Working on Round House Theatre’s production of “Nothing Up My Sleeve,” Edick quickly learned the ways of magicians, their tricks, and all about the code of honor among those who are privy to their secrets.
The trick-filled, one-man show starring master illusionist Dendy and staged by celebrated director Aaron Posner, is part exciting magic act and part deeply personal journey. The new work promises “captivating storytelling, audience interaction, jaw-dropping tricks, and mind-bending surprises.”
Early in rehearsals, there was talk of signing a non-disclosure agreement (NDA) for production assistants. It didn’t happen, and it wasn’t necessary, explains Edick, 26. “By not having an NDA, Dendy shows a lot of trust in us, and that makes me want to keep the secrets even more.
“Magic is Dendy’s livelihood. He’s sharing a lot and trusting a lot; in return we do the best we can to support him and a large part of that includes keeping his secrets.”
As a production assistant (think assistant stage manager), Edick strives to make things move as smoothly as possible. While she acknowledges perfection is impossible and theater is about storytelling, her pursuit of exactness involves countless checklists and triple checks, again and again. Six day weeks and long hours are common. Stage managers are the first to arrive and last to leave.

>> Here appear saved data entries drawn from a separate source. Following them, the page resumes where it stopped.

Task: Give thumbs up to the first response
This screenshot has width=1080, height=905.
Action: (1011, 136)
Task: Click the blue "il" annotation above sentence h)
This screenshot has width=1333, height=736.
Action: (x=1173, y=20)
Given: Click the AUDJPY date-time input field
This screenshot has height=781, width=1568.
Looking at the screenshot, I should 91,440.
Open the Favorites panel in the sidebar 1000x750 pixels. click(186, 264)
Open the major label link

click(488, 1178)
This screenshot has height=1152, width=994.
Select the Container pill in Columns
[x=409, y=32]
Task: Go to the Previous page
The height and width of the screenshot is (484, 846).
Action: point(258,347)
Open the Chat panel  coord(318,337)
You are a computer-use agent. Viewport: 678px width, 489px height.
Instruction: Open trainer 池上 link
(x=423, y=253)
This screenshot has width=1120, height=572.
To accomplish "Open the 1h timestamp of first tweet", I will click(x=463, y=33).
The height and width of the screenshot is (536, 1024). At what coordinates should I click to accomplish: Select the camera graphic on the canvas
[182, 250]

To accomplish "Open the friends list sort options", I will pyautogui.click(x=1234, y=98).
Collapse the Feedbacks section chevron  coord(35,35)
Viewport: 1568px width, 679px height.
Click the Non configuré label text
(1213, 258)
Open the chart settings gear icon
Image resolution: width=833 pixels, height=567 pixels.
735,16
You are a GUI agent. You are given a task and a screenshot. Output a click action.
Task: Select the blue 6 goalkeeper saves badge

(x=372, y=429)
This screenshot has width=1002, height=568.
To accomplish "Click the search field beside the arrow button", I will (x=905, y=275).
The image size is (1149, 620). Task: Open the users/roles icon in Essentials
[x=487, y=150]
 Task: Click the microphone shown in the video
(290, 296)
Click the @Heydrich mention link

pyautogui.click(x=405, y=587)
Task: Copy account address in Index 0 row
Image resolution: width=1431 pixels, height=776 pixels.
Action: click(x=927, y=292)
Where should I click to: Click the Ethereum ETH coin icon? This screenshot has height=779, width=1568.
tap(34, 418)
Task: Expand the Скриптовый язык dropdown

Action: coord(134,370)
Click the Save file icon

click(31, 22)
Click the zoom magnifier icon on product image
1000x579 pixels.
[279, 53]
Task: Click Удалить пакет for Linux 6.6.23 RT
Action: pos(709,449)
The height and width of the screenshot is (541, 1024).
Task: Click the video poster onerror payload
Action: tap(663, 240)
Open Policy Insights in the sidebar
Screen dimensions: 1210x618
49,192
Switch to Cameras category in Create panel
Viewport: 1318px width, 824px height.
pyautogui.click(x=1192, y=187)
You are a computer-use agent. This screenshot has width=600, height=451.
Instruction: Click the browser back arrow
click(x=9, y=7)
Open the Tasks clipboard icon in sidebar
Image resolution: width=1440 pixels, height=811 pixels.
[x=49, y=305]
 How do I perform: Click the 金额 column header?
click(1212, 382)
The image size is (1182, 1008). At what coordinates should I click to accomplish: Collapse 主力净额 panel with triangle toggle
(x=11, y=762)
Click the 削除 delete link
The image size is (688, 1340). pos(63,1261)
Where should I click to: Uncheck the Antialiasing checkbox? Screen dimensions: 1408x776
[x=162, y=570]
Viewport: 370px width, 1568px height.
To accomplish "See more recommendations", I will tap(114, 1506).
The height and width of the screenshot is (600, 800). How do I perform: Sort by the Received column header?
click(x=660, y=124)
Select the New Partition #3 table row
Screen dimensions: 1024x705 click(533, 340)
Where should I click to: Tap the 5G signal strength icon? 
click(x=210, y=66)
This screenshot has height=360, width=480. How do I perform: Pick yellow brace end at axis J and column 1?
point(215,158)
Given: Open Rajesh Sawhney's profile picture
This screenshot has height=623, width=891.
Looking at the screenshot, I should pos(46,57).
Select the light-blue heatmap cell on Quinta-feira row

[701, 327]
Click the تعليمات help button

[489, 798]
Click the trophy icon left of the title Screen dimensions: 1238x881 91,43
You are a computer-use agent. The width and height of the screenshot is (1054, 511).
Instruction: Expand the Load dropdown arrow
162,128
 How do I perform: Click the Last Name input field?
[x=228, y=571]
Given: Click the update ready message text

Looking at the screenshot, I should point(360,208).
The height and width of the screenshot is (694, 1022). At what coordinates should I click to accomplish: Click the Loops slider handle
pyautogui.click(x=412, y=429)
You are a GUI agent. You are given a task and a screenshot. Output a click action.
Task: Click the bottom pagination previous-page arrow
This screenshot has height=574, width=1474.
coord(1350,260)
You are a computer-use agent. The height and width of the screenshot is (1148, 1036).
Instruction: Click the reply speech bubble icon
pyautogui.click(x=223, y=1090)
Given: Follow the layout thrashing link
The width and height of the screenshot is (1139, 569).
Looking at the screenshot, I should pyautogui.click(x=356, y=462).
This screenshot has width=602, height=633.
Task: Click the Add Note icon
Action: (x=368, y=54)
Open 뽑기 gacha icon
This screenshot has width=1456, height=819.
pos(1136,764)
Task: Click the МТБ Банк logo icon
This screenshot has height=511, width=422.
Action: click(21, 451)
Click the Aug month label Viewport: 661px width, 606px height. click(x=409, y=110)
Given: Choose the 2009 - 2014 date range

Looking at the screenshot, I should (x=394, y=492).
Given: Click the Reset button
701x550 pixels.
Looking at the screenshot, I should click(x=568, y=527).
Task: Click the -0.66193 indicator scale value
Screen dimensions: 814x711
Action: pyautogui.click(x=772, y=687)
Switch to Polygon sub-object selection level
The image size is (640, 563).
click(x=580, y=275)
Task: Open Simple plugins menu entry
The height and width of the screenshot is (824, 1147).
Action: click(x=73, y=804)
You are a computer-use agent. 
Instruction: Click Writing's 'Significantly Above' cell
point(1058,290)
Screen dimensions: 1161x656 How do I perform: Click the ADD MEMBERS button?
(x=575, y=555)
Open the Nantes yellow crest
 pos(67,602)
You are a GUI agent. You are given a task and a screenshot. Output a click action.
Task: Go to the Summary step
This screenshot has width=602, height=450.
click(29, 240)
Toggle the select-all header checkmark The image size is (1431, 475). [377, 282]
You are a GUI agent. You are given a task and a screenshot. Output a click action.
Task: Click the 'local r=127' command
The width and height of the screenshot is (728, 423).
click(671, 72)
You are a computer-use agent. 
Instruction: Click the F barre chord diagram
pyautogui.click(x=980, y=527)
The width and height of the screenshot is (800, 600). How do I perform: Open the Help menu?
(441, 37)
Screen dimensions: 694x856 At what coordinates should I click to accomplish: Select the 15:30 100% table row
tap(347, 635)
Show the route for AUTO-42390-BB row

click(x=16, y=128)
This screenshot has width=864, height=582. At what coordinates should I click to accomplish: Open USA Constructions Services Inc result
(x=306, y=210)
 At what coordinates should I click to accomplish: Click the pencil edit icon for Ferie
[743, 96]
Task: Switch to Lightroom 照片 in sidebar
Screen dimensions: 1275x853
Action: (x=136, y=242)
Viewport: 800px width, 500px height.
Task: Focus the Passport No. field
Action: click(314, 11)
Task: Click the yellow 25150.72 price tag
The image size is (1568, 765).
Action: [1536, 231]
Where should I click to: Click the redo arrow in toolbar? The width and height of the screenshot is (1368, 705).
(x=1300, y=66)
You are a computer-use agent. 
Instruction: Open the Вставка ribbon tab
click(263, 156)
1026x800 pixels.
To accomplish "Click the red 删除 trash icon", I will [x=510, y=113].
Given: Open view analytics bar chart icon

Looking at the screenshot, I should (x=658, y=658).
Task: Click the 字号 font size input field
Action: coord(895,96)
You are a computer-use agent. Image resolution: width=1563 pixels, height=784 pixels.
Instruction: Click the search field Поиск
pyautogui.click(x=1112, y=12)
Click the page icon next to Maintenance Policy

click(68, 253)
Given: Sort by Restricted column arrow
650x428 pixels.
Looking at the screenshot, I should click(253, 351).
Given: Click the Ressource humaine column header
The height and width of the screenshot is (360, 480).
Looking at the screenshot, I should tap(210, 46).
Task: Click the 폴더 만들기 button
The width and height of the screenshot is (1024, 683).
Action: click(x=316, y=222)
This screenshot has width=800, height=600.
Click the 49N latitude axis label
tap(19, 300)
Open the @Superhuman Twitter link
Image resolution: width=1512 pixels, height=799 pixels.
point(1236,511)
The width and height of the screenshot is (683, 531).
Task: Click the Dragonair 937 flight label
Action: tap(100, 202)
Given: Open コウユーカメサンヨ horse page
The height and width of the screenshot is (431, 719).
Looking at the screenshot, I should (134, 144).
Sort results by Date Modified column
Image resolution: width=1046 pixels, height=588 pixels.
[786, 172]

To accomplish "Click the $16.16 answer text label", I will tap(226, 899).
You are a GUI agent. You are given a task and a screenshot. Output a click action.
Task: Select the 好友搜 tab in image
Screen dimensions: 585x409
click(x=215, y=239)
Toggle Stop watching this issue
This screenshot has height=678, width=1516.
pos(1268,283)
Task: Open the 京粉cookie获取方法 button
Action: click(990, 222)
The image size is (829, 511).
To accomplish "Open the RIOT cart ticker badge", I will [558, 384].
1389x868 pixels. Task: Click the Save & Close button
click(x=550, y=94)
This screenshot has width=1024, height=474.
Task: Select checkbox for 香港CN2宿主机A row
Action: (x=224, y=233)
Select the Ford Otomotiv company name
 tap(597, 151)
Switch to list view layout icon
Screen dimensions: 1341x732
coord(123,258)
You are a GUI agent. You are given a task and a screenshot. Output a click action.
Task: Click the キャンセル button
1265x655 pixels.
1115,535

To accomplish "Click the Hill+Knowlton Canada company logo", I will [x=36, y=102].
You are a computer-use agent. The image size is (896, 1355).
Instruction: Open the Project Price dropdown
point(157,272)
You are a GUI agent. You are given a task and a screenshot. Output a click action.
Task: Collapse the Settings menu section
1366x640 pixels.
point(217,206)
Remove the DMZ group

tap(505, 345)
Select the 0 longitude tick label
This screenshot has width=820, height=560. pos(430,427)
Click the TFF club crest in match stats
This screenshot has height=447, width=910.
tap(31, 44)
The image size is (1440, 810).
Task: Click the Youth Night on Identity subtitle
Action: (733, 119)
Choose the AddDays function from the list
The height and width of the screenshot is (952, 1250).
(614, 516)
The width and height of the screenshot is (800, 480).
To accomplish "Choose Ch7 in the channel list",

This season has been a lot about learning, adds Edick. With “The Inheritance” at Round House (a 22-week long contract), she learned how to do a show in rep which meant changing from Part One to Part Two very quickly; “In Clay” at Signature Theatre introduced her to pottery; and now with “Nothing Up My Sleeve,” she’s undergoing a crash course in magic.
She compares her career to a never-ending education: “Stage managers possess a broad skillset and that makes us that much more malleable and ready to attack the next project. With some productions it hurts my heart a little bit to let it go, but usually I’m ready for something new.”
For Edick, theater is community. (Growing up in Maryland, she was a shy kid whose parents signed her up for theater classes.) Now that community is the DMV theater scene and she considers Round House her artistic home. It’s where she works in different capacities, and it’s the venue in which she and actor/playwright Olivia Luzquinos chose to be married in 2024.
Edick came out in middle school around the time of her bat mitzvah. It’s also around the same time she began stage managing. Throughout high school she was the resident stage manager for student productions, and also successfully participated in county and statewide stage management competitions which led to a scholarship at the University of Maryland, Baltimore County (UMBC) where she focused on technical theater studies.
Edick has always been clear about what she wants. At an early age she mapped out a theater trajectory. Her first professional gig was “Tuesdays with Morrie” at Theatre J in 2021. She’s worked consistently ever since.
Stage managing pays the bills but her resume also includes directing and intimacy choreography (a creative and technical process for creating physical and emotional intimacy on stage). She names Pulitzer Prize winning lesbian playwright Paula Vogel among her favorite artists, and places intimacy choreographing Vogel’s “How I learned to Drive” high on the artistic bucket list.
“To me that play is heightened art that has to do with a lot of triggering content that can be made very beautiful while being built to make you feel uncomfortable; it’s what I love about theater.”
For now, “Nothing Up My Sleeve” keeps Edick more than busy: “For one magic trick, we have to set up 100 needles.”
Ultimately, she says “For stage managers, the show should stay the same each night. What changes are audiences and the energy they bring.”